Wedding season is about to get 1,000 times more obnoxious — at least, if a disturbing new microtrend gets legs. Self-marriage, a public ceremony wherein an uncoupled individual dons formalwear and promises to be true and honest to themselves in good times and in bad, in sickness and in health, forsaking all others etc. is apparently becoming A Thing. Dearly beloved: we are gathered here today to shower gifts on an asshat who invited us all here so she could pump her friends for fancy towels and serving dishes from Crate & Barrel.
While most of us would qualify being born in a particular body a self-commitment ceremony that just happens naturally, for the self-married, being born and existing as an individual is not enough — it needs to be reaffirmed. In public. And there comes a time in life for people to just stop casually fucking around with themselves and move on to seriously dating themselves, followed by a long engagement where they cry nightly about how much the wedding is going to cost and have big, door slamming fights with themselves, followed by a commitment ceremony where the one side of the family manages to stop expressing doubts about who their progeny is marrying (a bum with no job who treats her like crap!) for long enough to enjoy some cake. Forever alone!
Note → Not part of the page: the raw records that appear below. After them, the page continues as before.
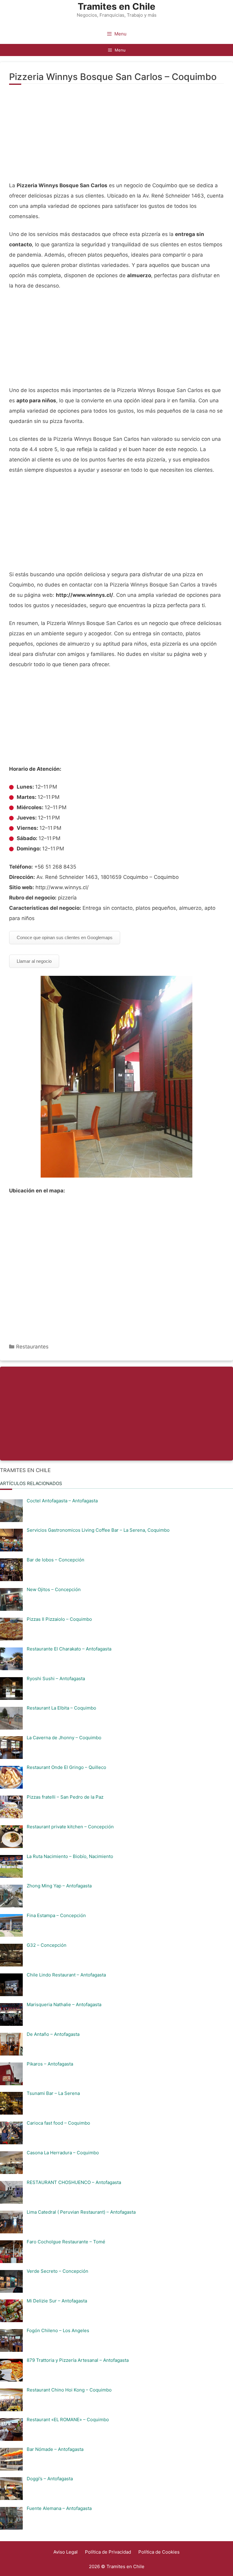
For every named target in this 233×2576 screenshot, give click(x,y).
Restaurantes (32, 1347)
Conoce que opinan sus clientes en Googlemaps (65, 937)
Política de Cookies (159, 2552)
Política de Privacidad (108, 2552)
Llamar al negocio (34, 961)
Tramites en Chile (116, 6)
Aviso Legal (65, 2552)
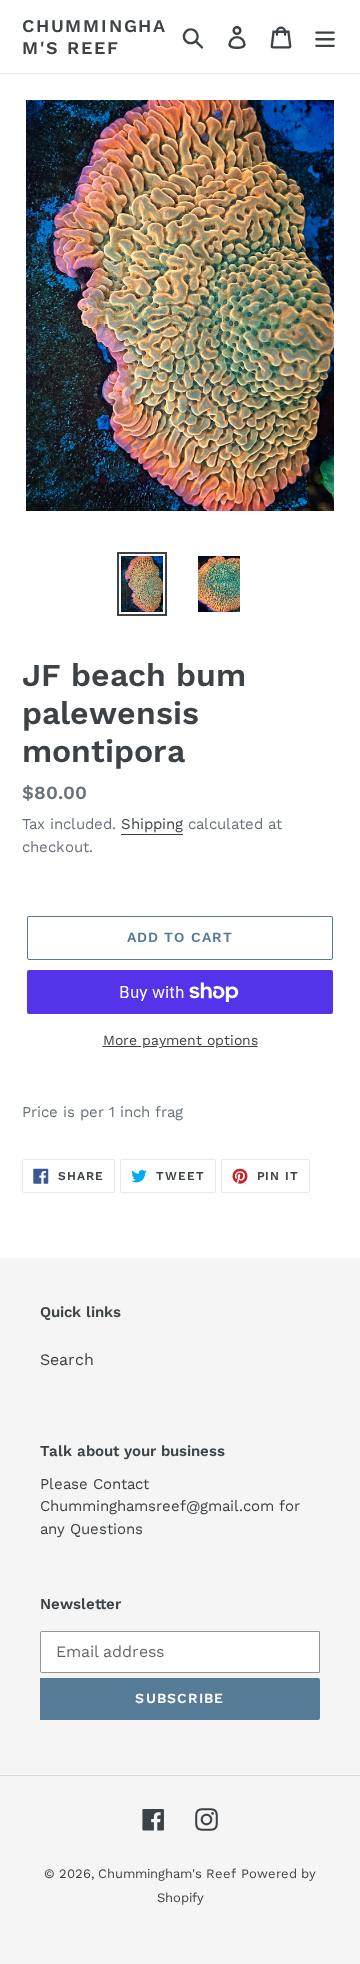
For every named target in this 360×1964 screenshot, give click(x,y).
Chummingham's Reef (94, 36)
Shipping (152, 824)
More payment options (180, 1040)
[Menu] (325, 36)
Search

Obviously, self-marriage isn't a legal ceremony because it doesn't newly commit anything; it's just one person standing there and being like, "I'm awesome!" which I suppose means that a self-marriage ceremony has a lot in common with a Kanye West show or being around someone on PCP.
In a world that's a veritable blizzard of special snowflakes, it's surprising that self-marriage isn't more common. But so far, only a few scattered weirdos have taken the plunge. One self-married Boston man divorced himself after realizing that he and himself were just not meant to be.
If this becomes A Thing, I blame Glee and Oprah. The former elevates self-absorption and self-regard into something resembling a virtue — embedded in every episode of is the moral that what is most important in life is to "be true to yourself." Wear clothes that truly represent your soul, say everything you really feel — let your unfettered emotions and reactions and impressions flop around like the penis of a man running naked across center field and never for one second consider the fact that you could be wrong (well, if a character does end up being wrong, it's somehow due to the fact that they were Not Being True To Themselves). Oprah advocated constant self-affirmation — you could be awesome if you just sat around being happy with how things were at that moment, or you could be awesome if you made a big fucking deal about changing something in your life; as long as you were Being True to Yourself, everything became a sacrement. A journaled and scrapbooked journey to lose five pounds is more righteous than taking a monthlong trip to Thailand and not being up your own ass about it.
So do you, (insert your name here), take you (insert your name here, again) to be your lawfully wedded douchenozzle until death do you part?